Question: Dbsnp Rod File Still Useful?
mylons130 wrote:

I've been trying to find the documentation on generating a dbSNP.rod file that used to be in the GATK's re-aligning workflows and documented in the GATK wiki, but due to their new licensing they've taken that site down.

I also stumbled upon this, , which seems to imply they're not necessary anymore.

Can someone straighten me out?

Liye Zhang80 wrote:


  the rod file is used in older version of GATK, therefore, if you are using the current version of GATK (version 1.6, I haven't tried their 2.0 version yet, so I do not know about 2.0 version).
  I do not think you need to use the rod file. Instead, they just use the vcf format, as long as your vcf formats have the same chromosome order as your bam file. Just give you an example on Unified Genotyper. (--dbsnp dbSNP.vcf replaces the rod file).

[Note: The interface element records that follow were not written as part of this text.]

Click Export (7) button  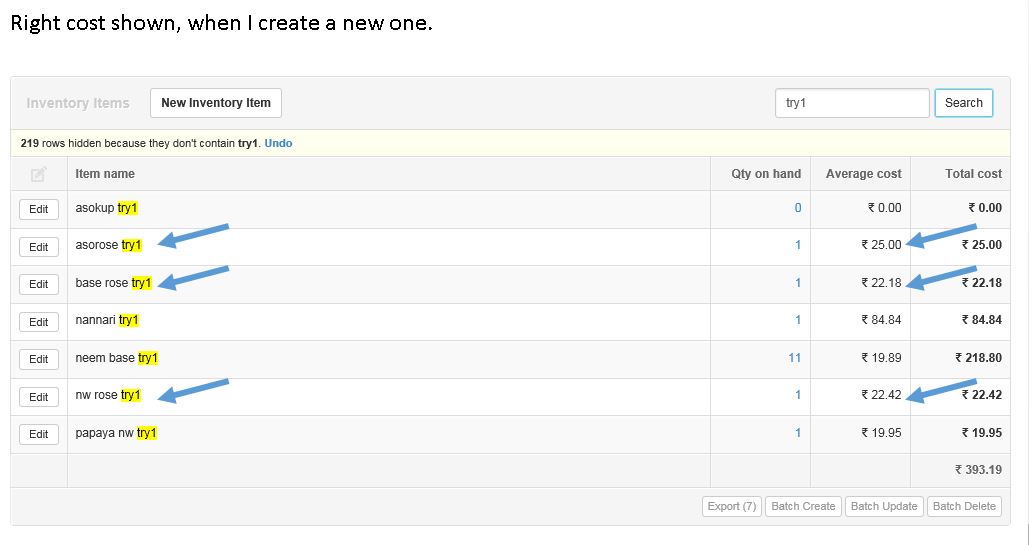[732, 506]
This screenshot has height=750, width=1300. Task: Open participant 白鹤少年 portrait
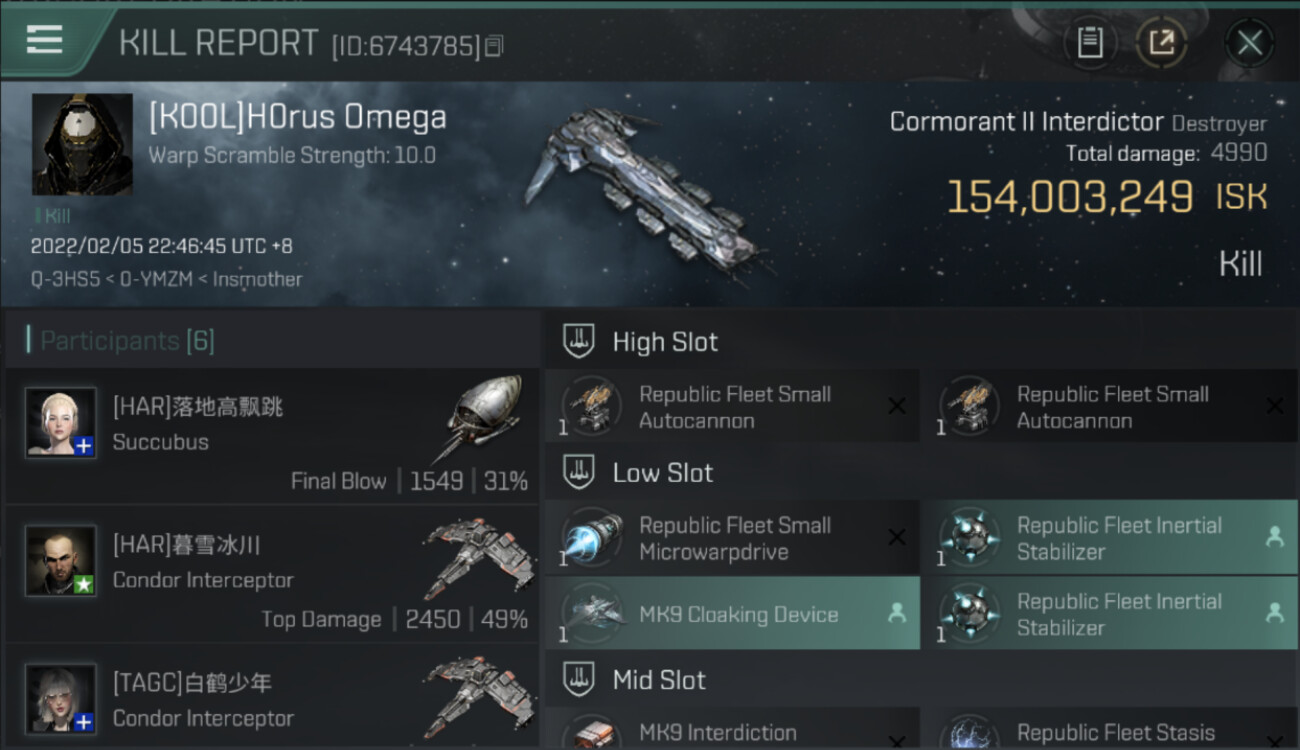61,699
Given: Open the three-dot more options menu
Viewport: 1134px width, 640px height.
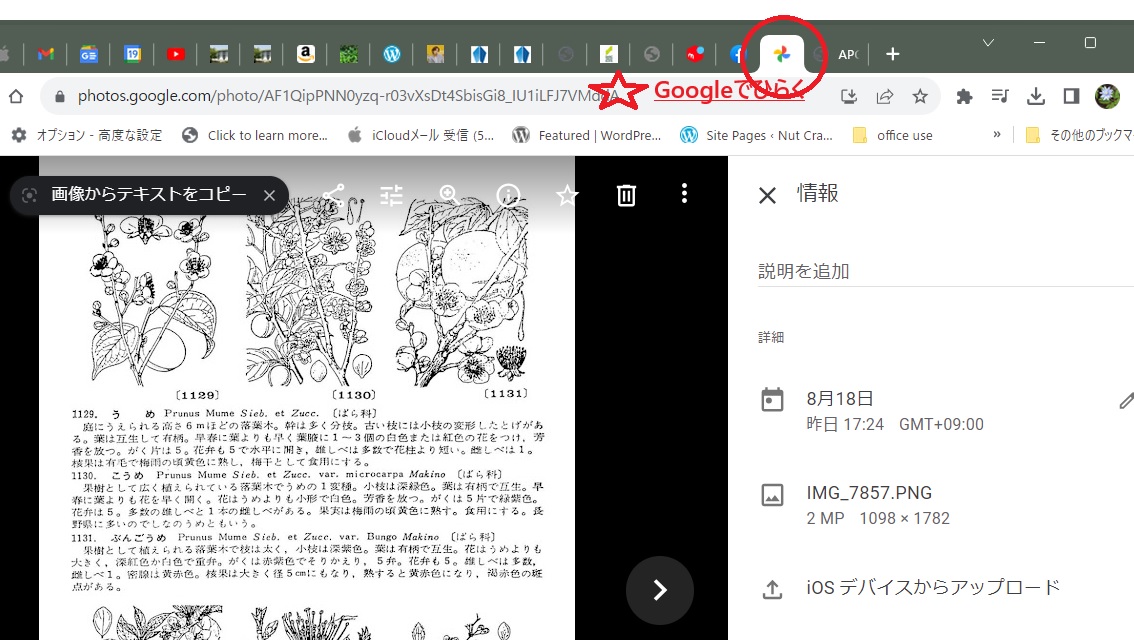Looking at the screenshot, I should pos(684,195).
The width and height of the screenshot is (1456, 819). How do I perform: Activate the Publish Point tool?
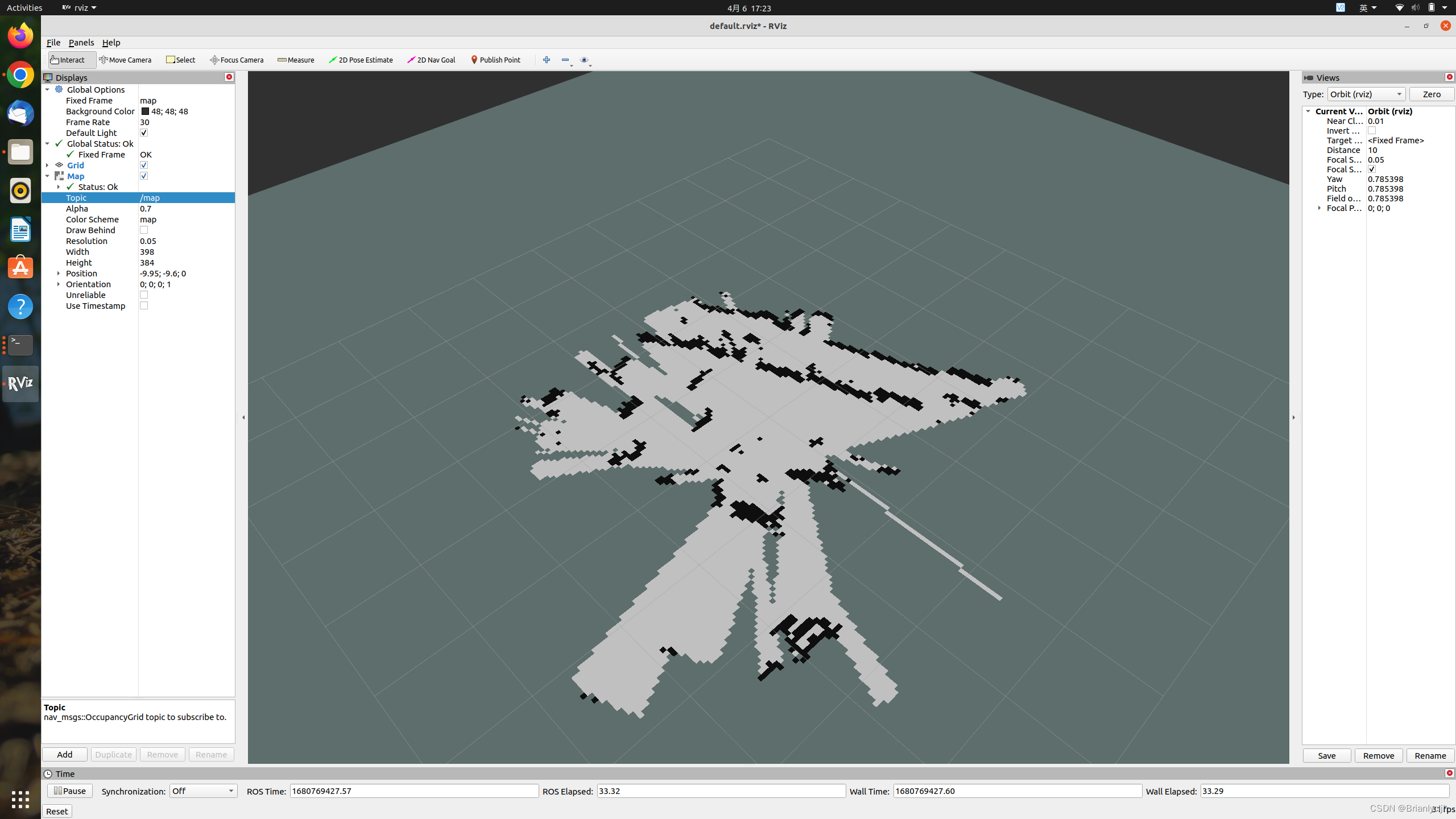495,60
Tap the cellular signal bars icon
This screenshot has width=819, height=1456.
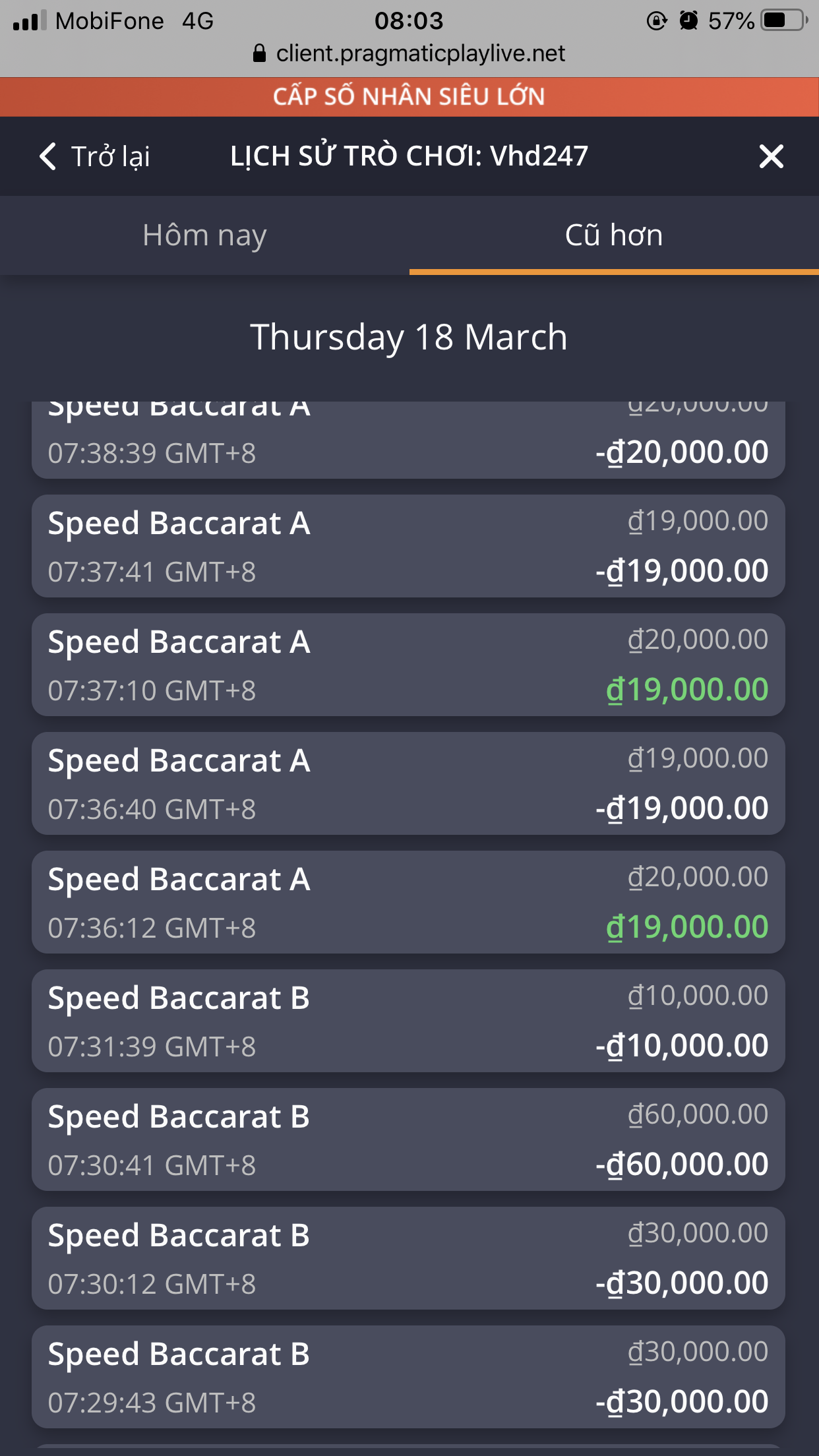click(x=30, y=21)
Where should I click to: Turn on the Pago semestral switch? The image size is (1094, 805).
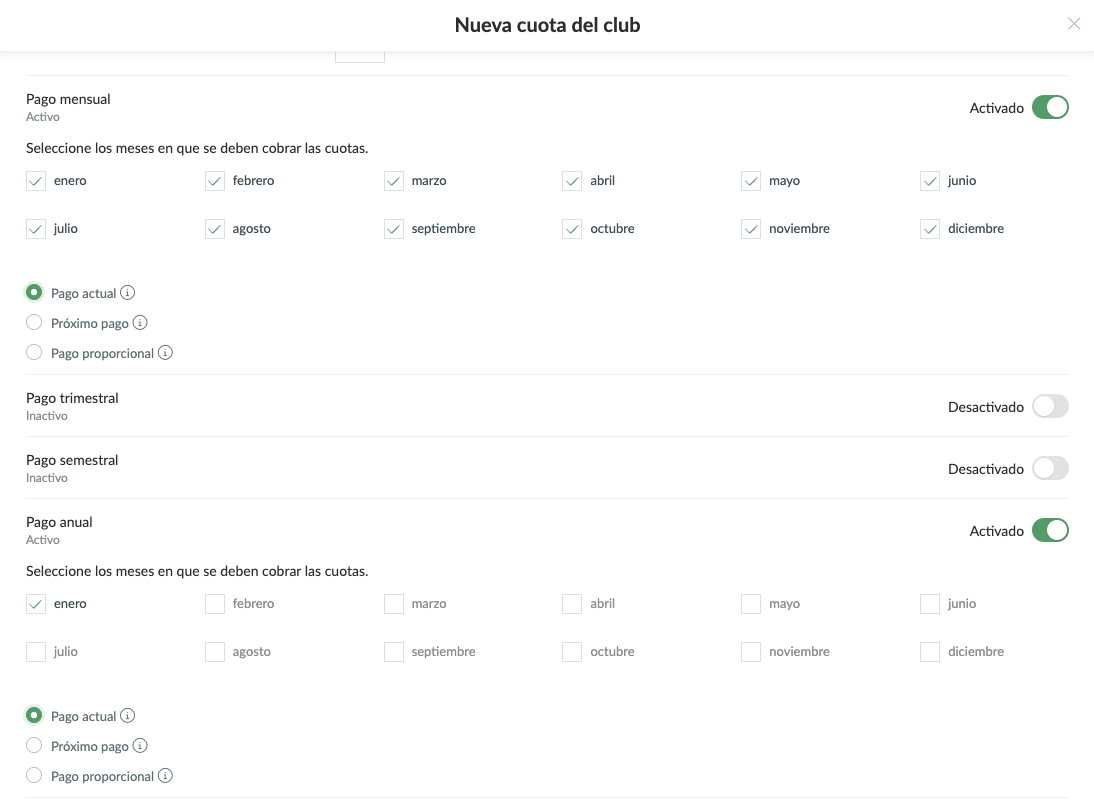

java -jar GenomeAnalysisTK.jar \ -R resources/Homosapiensassembly18.fasta \ -T UnifiedGenotyper \ -I sample1.bam [-I sample2.bam ...] \ --dbsnp dbSNP.vcf \ -o snps.raw.vcf \ -standcallconf [50.0] \ -standemitconf 10.0 \ -dcov [50] \ [-L targets.interval_list]

Hope this will clarify your questions.

Yes it did. I also finally found this documentation on the portion I was about to use:

They state this in there: --known / -known (List[RodBinding[VariantContext]] with default value [])

Input VCF file with known indels. Any number of VCF files representing known SNPs and/or indels. Could be e.g. dbSNP and/or official 1000 Genomes indel calls. SNPs in these files will be ignored unless the --mismatchFraction argument is used. --known binds reference ordered data. This argument supports ROD files of the following types: VCF, VCF3

I didn't realize a ROD was a vcf. That was essentially my mistake. Thanks!